Today DeepCode Swiss startup that uses artificial intelligence and machine learning to automate code analysis, announced the receipt of investments in the amount of $ 4 million from Earlybird venture capital funds, 3VC and Btov Partners. The company plans to spend these funds for implementation support in their service of new programming languages, and product marketing in the global it market.
The analysis of the code required to detect errors, potential security vulnerabilities, violations of generally accepted formatting style, and much more in the early stages of software development before the code is anywhere used. Usually this procedure is performed in parallel with the development of new code and immediately after it is completed, anticipating the moment of testing. “Software testing looks at code from the outside, but code analysis allows you to look at it from the inside, “explains co – founder and CEO DeepCode Paskalev Boris (Boris Paskalev) in an interview with VentureBeat.
Most often, the checking code is performed by the authors together with colleagues and managers to identify obvious mistakes before moving on to the next stages of development. And the larger the project, the more lines of code you need to verify which takes a significant amount of time programmers. Tools that should speed up the process, there are already quite a long time, for example, static code analyzers such as Coverity and PVS-Studio, but they are usually limited in their abilities, focused on “annoying and repetitive stylistic problems, formatting and small logic errors,” explains Paskalev.
DeepCode, in turn, covers a wider range of problems, for example, detecting such vulnerabilities as opportunities for cross-site scripting and SQL injection, as its built-in algorithms not just analyze the code as a set of characters, but trying to understand the meaning and purpose of the written program. This is based on a system of machine learning which uses training billions of lines of code from publicly available open source code. DeepCode analyzes previous versions of the code and subsequent changes that were made to it, to examine what errors and how to correct the real programmers in their work, and then offer similar solutions for their users. In addition, the system uses traditional forecasting algorithms to search for potential problems in your code like the above mentioned static analyzers.
One of the key issues when using DeepCode: how reliable is the automatic code review? The accuracy of the analysis is less than 100% means that developers still have to analyze your code manually. In that case, how much time will actually liberate the use of tools to automate this task? According to Paskaleva, DeepCode can save developers approximately 50 % of the time they currently spend finding errors yourself, which is quite a significant figure.
Developers can plug DeepCode to their accounts on GitHub or Bitbucket, and the tool supports local configuration Networks. Additionally, the project has a special API that allows developers to integrate DeepCode the private system for the development. After connecting to the repository DeepCode will analyze each change of the code and to note potential problems.

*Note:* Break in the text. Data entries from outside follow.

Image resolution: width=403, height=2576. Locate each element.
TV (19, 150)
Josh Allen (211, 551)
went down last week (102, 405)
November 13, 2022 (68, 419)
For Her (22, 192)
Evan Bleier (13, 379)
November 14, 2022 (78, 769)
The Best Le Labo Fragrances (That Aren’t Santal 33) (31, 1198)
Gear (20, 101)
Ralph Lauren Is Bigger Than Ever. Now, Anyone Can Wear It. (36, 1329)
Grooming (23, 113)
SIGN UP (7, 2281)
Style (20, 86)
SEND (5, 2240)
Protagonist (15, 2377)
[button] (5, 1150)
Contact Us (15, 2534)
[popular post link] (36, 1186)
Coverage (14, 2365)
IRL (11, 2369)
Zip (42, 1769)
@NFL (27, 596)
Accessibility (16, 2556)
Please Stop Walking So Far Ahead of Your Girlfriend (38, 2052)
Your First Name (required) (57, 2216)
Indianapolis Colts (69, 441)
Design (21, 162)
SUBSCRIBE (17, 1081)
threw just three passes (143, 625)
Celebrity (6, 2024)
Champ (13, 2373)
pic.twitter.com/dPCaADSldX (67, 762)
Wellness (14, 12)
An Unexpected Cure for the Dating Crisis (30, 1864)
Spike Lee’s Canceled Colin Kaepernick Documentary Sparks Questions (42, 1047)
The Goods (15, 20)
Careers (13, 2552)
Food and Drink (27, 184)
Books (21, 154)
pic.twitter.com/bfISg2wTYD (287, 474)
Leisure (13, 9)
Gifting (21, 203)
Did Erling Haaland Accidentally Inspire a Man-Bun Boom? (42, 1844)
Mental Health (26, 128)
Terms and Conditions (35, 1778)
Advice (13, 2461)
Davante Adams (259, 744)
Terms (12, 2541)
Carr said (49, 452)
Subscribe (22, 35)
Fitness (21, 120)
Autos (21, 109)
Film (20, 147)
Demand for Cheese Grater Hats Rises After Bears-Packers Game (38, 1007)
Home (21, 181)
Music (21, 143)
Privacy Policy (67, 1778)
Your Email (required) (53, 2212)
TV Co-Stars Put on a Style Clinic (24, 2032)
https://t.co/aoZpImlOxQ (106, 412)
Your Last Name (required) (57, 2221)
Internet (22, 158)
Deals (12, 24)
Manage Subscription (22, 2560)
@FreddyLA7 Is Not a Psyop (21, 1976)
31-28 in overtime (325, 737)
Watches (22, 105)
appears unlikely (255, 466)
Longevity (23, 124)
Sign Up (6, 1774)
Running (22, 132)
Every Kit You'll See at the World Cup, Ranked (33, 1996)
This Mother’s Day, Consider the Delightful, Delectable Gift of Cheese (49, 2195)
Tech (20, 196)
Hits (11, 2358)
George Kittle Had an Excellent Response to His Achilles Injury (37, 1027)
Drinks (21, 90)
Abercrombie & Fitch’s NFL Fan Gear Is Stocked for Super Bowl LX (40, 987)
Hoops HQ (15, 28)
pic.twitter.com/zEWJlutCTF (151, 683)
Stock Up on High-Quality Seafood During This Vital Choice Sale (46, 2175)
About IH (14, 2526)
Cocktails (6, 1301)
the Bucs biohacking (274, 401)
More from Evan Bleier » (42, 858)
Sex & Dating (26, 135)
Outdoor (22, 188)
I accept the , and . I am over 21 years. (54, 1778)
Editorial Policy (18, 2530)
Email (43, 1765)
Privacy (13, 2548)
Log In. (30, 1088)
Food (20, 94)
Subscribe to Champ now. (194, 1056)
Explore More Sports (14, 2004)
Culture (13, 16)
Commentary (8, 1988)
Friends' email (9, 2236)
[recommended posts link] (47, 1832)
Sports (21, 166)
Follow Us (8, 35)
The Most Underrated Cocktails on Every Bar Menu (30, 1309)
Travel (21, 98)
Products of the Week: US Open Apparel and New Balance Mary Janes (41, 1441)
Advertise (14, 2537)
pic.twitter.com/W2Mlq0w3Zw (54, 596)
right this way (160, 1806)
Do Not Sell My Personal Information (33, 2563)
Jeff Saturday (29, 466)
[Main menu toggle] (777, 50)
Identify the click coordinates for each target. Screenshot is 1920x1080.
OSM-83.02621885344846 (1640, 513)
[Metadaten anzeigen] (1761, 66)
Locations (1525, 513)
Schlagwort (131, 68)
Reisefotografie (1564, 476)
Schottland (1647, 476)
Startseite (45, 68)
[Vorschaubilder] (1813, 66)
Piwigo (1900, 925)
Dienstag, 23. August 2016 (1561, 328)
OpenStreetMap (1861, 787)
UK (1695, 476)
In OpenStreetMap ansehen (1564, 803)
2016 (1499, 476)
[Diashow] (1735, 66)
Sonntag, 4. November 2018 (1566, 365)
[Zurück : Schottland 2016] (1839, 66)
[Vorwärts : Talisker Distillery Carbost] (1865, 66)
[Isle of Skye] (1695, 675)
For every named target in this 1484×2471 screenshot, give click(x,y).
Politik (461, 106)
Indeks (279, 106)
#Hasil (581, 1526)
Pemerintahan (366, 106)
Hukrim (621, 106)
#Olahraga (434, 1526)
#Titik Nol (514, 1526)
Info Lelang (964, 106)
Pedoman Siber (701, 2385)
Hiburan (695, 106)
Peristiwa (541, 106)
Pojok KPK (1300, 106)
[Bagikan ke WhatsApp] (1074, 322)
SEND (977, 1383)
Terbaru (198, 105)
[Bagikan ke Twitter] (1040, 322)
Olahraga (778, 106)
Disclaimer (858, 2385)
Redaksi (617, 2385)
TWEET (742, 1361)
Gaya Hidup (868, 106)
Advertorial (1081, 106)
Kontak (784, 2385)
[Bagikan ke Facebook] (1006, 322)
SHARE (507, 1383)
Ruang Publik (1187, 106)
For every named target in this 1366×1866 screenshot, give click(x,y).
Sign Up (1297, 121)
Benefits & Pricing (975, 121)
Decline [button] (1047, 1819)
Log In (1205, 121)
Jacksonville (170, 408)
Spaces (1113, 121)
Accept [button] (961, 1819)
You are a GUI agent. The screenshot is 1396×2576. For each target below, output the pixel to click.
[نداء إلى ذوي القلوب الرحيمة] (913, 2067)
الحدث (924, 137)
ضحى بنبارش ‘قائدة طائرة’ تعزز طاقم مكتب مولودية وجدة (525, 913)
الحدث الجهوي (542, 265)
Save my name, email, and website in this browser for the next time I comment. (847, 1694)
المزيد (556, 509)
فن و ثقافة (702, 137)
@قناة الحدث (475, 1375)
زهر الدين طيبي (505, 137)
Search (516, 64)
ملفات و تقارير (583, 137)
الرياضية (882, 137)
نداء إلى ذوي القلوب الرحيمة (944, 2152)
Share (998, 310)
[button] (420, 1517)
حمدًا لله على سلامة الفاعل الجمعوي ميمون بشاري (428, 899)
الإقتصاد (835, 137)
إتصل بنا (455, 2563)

“On average, developers spend about 30 % of their time on search and elimination of mistakes, but DeepCode can save half of that time now and in the future even more“, – says Boris. “Because DeepCode learning directly from the global community of developers, it is able to detect more problems than it could ever find one person or a group of reviewers“.
In addition to today’s news about getting investment DeepCode also announced new security policy of your product. Still DeepCode was free only for projects on software development with open source. Now he will be free to use for any educational purposes and even for commercial companies with less than 30 developers. It is obvious that with this step the creators DeepCode want to make your product more popular among small teams. Additionally DeepCode charges $ 20 with the developer to deploy solutions in the cloud and 50 dollars from a local developer for support.